In the post titled "HaShem's Providence," what does Rabbi Chanina tell his students he sees while he is burning?

EXCERPT —
start

Dreaming of Moshiach

Thursday, November 16, 2006

HaShem's Providence

Rabbi Chananiah ben Teradyon and his wife had two sons and two daughters, (zs'l). One son associated with robbers and was put to death and the other was a Torah scholar. His well known daughter was Beruria and his other daughter was condemned to spend her life in a brothel because of a sin she had committed in the area of tznius (modesty).

She was walking down the street and heard some Romans behind her say, "See how graceful are the footsteps of this maiden" and she became conscious of her graceful walk and paid attention to her steps--not that she changed her way of walking, but that she was now conscious of it and was presumably flattered by the attention.

The Romans brought R’ Chanina ben Teradyon to trial. They said to him "did you engage in Torah study which we have banned?" He answered them by reciting a posuk “As Hashem my G-d has commanded me” (Devarim 4:5). They immediately sentenced him to death by burning. They then also sentenced his wife to death for not preventing him for doing so.

The Gemara relates that when the three of them left the courthouse they accepted the righteousness of the Judgment upon themselves. They attributed their punishments to a subtle sin that they had committed. Rebbi Chanina said “the Rock – His work is perfect for all his ways are justice” (Devarim 32:4). His wife said the remainder of the posuk “A G-d of faithfulness and without iniquity, righteous and fair is He”. His daughter said, “Great in counsel and mighty in deed your eyes are open upon all the way of mankind to give each man according to his ways and the fruit of his deeds” (Jerimiah 32:19).

The awesome greatness of Rabbi Chanina Ben Tardyon, his wife and daughter lay not only in how they accepted their martyrdom and the harsh decree of Hashem but also in how they expressed their faith in Hashem at this moment. Their expression of faith and the manner in which they did so at such a time was a true expression of love for Hashem.

Rabbi Chanina was on the ten martyrs sentenced to death by the Romans. He was burnt, wrapped in the Torah scroll that he had been holding when he was arrested. Tufts of wool soaked in water were placed over his heart so that his death should be prolonged.

His daughter Beruriah cried out, "Father, that I should see you like this!" He answered, "Had I been burnt alone, it would have been difficult for me. Since I ambeing burnt with a Torah scroll with me, He who avenges the plight of the Torah scroll will avenge my plight."

His students said to him, "Rabbi, what do you see?" He responded "The parchments are burning, but the letters are soaring on high." He was told to open his mouth to allow the fire in to hasten his death, but he said, "It is better that He who gave [my life] should take it."

The executioner offered to remove the tufts of wool in exchange for a portion in the World to Come. R' Chanina agreed, and when he died, the executioner jumped into the flames, whereupon a heavenly voice proclaimed that the two were assigned to the World to Come.

end

INFORMATION PROVIDED —
start

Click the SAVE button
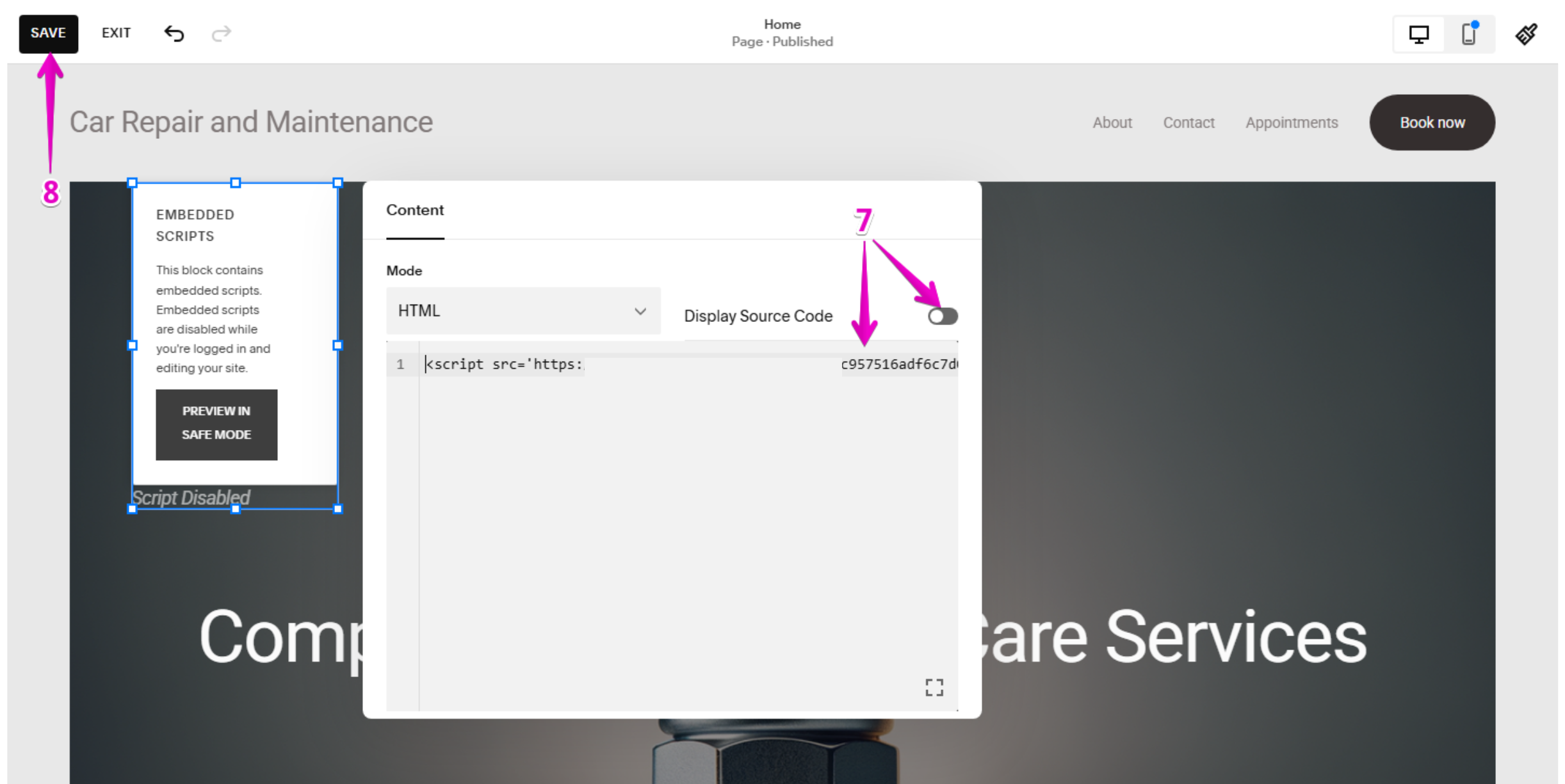Viewport: 1565px width, 784px height. coord(48,33)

end

THE SOLUTION —
"The parchments are burning, but the letters are soaring on high."